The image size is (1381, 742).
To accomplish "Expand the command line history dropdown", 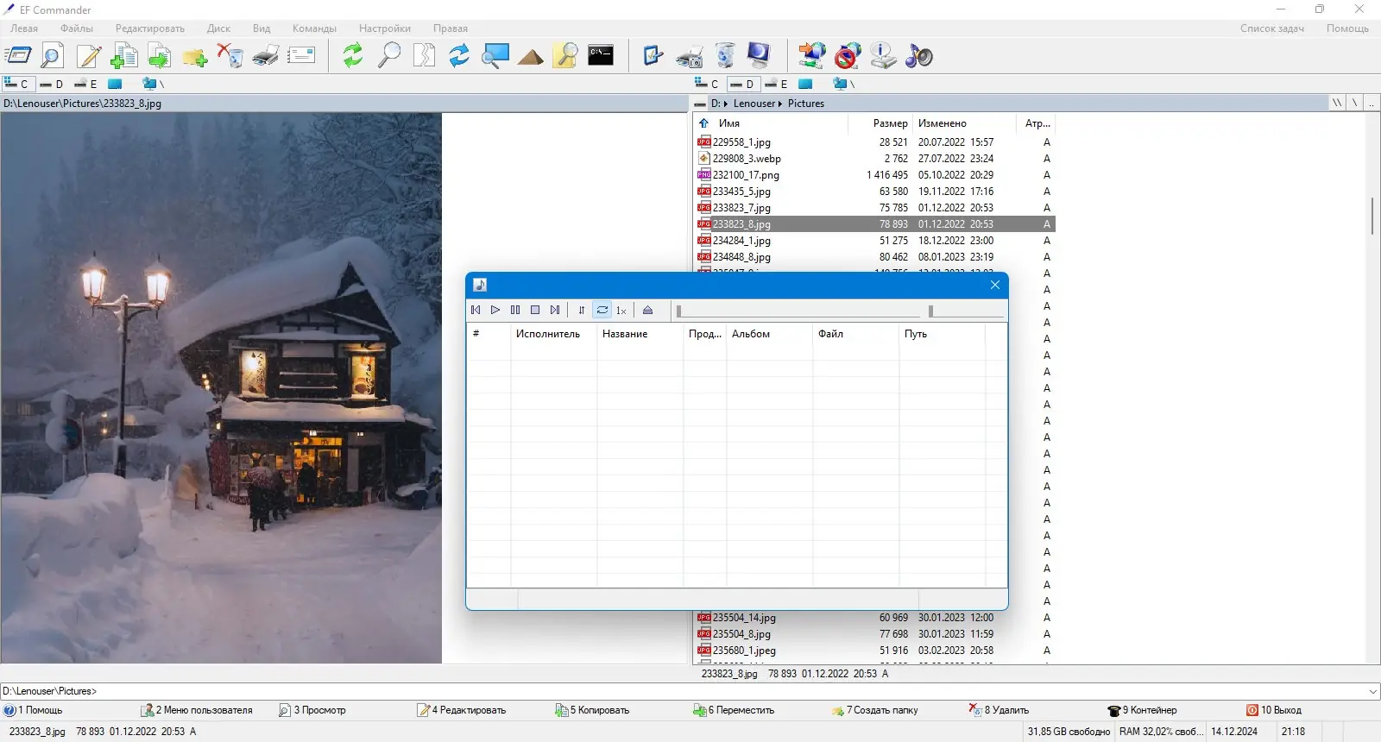I will [x=1373, y=691].
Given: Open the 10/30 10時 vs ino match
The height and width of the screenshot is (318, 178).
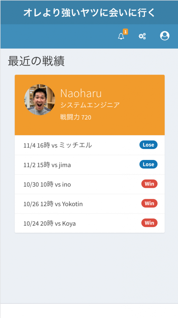Looking at the screenshot, I should pos(90,184).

* **Instructions to follow**: Leave the pictures aside and print exactly, and only, the lines from the one with "The height and" through the end of the data, both included.

* **Response to this task**:
The height and width of the screenshot is (318, 178).
Looking at the screenshot, I should pos(90,184).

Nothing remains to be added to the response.